17.05.2014 / Medienmitteilung / Wirtschaft und Verkehr /

Roland Fürst hat sich gut eingearbeitet

Bericht von Micha Obrecht.

Hochwald. Hoher Besuch am jährlichen Treffen der aktiven und ehemaligen Behördenmitglieder der CVP Dorneck-Thierstein in Hochwald: Regierungsrat Roland Fürst stellt sein Departement anhand von Publikumsfragen vor.

Jedes Jahr im Frühling treffen sich ehemalige und aktive CVP-Behördenmitglieder aus Gemeinden und Kanton zu einem geselligen Nachtessen und einem Beitrag aus der Politik. Regierungsrat Roland Fürst stellte seinen Verantwortungsbereich anhand von Publikumsfragen mit konkreten Beispielen vor. Im Strassenbau stehen die Umfahrungen Olten und Solothurn vor der Vollendung. Danach wird der Fokus vermehrt auf den Unterhalt gelegt. Für die Werterhaltung der Kantonsstrassen sind jährlich 50 Millionen Franken notwendig. Wegen den immer kleineren Hubräumen der Fahrzeuge und dem rückläufigen Treibstoffverbrauch gerät der Strassenbaufonds in eine Unterdeckung, hier wird nach Lösungen gesucht. Bei den Gebäuden konnte Fürst in der vergangenen Woche die Schlüssel für die neue Justizvollzugsanstalt übergeben. Es sei kein Luxusbau, die Zellen sind etwa so gross wie ein Parkplatz. Weitere Grossprojekte sind der Neubau des Bürgerspitals in Solothurn sowie die Kantonsschule in Olten.

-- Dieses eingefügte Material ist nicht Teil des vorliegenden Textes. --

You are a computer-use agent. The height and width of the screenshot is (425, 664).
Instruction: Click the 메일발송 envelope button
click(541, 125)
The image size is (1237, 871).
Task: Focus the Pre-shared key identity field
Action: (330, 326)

Baudirektor Roland Fürst in Hochwald

Baudirektor Roland Fürst in Hochwald

Anhand einer Publikumsfrage gab Fürst Auskunft über die Nutzung der Windkraft. Im Richtplan hat der Kanton Solothurn Zonen für Windturbinen ausgeschieden. Auf dem Blauenkamm sieht der Kanton Solothurn keine Zone für die Erzeugung von Windenergie vor. Das Baudepartement ist auch durch das neue Raumplanungsgesetz gefordert. Bauland darf nur für den Bedarf von 15 Jahren eingezont werden, Vergrösserungen der Bauzonen sind nur möglich, wenn ein anderer Kanton auszont. Ein weiteres wichtiges Thema ist die Altlastenbeseitigung. In fast allen Gemeinden bestehen noch alte Deponien und weitere mit Altlasten vergiftete Böden. Falls die Verursachen nicht mehr zur Verantwortung gezogen werden können, bezahlt schlussendlich der Kanton für die Sanierung. Roland Fürst ist zwar erst seit neun Monaten im Amt, bei den kniffligen Fragen bewies er bereits eine grosse Dossiersicherheit. Mit interessanten Erkenntnissen aus Solothurn konnten die Teilnehmenden das feine Nachtessen geniessen, welches von der alt Kantonsrätin Marlene Vögtli und vom Kantonsrat Bruno Vögtli auf die Teller gezaubert wurde.